Dino Valenti, Waterfront Influencer

Dino Valenti album cover | post by Larry Clinton

Singer-songwriter Dino Valenti, though little known today, was an early mover and shaker in Sausalito’s houseboat community.

Born on the East Coast in 1937, Valenti (real name: Chester William Powers, Jr.) began performing in Greenwich Village and North Beach coffeehouses, occasionally with Karen Dalton, Bob Dylan, Lou Gossett, Josh White, Len Chandler, Paul Stookey, David Crosby and others. In the early sixties, he discovered Sausalito’s waterfront scene.

Joe Tate, musician and waterfront pioneer, recalls that he and Valenti were among the first anchor-outs, along with another houseboat legend, Bob Kalloch.

According to a Rolling Stone profile, at 17, a young Powers changed his name and started performing. “He’d just cut loose from his parents’ chosen rat race, the runways and tents of the carnival circuit, and he told people that he was a composer, a guitar-picker, a folk singer.”

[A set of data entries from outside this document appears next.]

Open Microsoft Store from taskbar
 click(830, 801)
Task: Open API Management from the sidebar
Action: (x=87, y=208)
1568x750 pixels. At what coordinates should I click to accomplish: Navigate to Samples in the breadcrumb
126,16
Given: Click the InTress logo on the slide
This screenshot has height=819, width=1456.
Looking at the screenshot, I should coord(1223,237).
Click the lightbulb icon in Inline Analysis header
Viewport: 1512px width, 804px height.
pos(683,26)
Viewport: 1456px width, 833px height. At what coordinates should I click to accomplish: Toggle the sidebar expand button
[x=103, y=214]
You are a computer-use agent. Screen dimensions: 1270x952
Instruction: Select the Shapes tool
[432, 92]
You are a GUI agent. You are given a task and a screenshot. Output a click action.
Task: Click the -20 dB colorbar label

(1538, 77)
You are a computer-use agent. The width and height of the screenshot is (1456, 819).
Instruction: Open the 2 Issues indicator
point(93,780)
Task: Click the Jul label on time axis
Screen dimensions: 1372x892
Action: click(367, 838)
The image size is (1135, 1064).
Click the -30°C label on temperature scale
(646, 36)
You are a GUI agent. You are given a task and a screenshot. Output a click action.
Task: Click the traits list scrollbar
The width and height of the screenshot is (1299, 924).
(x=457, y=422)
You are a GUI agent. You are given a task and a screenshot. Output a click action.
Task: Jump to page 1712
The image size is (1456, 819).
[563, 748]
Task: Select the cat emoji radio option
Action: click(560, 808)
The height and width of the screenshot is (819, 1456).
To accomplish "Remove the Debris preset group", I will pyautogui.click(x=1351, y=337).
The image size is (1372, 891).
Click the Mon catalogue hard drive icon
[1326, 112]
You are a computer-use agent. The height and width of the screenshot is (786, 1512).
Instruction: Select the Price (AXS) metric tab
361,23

The Rolling Stone piece continues: “At the Human Be-in at Golden Gate Park in early 1967, he pranced around the polo field like the minstrel clown he’d been raised to be, singing, joking, blowing his flute and a few hundred minds.

“And even more than that, he likes to drift around San Francisco, Mill Valley, and Sausalito (where he keeps a newly–bought houseboat) with his two Great Danes, his buddies from the Quicksilver Messenger Service, and/or any of a vast stable of chicks.”

Valenti became a regular at the Ark, the coffee house aboard the beached ferryboat Charles Van Damme at Gate 6. In her novel “One Sausalito Summer,” Colleen Rae writes: “Local musicians the likes of Dino Valenti, David Crosby, and John Cipollina dropped by to sing for free and often would jam all night.” One of her main characters, a singer-songwriter named Jesse, is—à la Valenti—the child of circus performers.

In 1967 Shel Silverstein and his photographer colleague Larry Moyer came out to San Francisco on assignment for Playboy Magazine and headed directly to the Haight-Ashbury. Legend has it that Valenti was one of the folks who steered them to the Sausalito houseboats, where they decided to drop anchor. Moyer, who lived on the docks until he died at 92, told the Sausalito Historical Society’s Steefenie Wicks that they went to the Becky Thatcher ark (now up on pilings, and Joe Tate’s home) where Larry “was handed a big joint. As he turned to look out the window, he could see naked people dancing to rock and roll music; he said he sat down took a hit, decided that this is where he wanted to spend the rest of his life, and he did.” The converted WWII balloon barge that Silverstein and then Moyer lived on is moored on Liberty Dock in Waldo Point Harbor.

Other regulars at the Ark included Joe Tate, leader of the Redlegs, and Bob Kalloch, who sometimes served as bouncer. Kalloch became a key figure in the political struggles that led to the houseboat wars of the mid-70s, while Tate was a front-line combatant, as depicted in the docudrama Last Free Ride.

Valenti and Cipollina formed the Quicksilver Messenger Service, which was a major influence in psychedelic rock. Valenti wrote and sang their two best-known songs, “Fresh Air” and “What About Me?” The blogspot rockprosopography101 states that in April 1968 Quicksilver joined Ace of Cups, Gale Garnett and Gentle Reign, plus many other local groups for a benefit on the pier where the Ark was berthed. Cipollina eventually left the band, but Valenti continued to tour with various iterations of the band through 1979. His career was interrupted when he was busted for drug possession and served a stretch at Folsom State Prison. According to Wikipedia, “to raise money for his defense, he sold the publishing rights for ‘Get Together’ to Frank Werber, the manager of The Kingston Trio.” Werber also owned the Trident in Sausalito at the time.

Powers/Valenti underwent surgery for a cerebral arteriovenous malformation (CAVM) in the late 1980s. In spite of suffering from short-term memory loss and the effects of anti-convulsive medications, he continued to write songs and play with fellow Marin County musicians.

His last major performance was a benefit at San Francisco’s Great American Music Hall. He died suddenly at his home in Santa Rosa, in November 1994.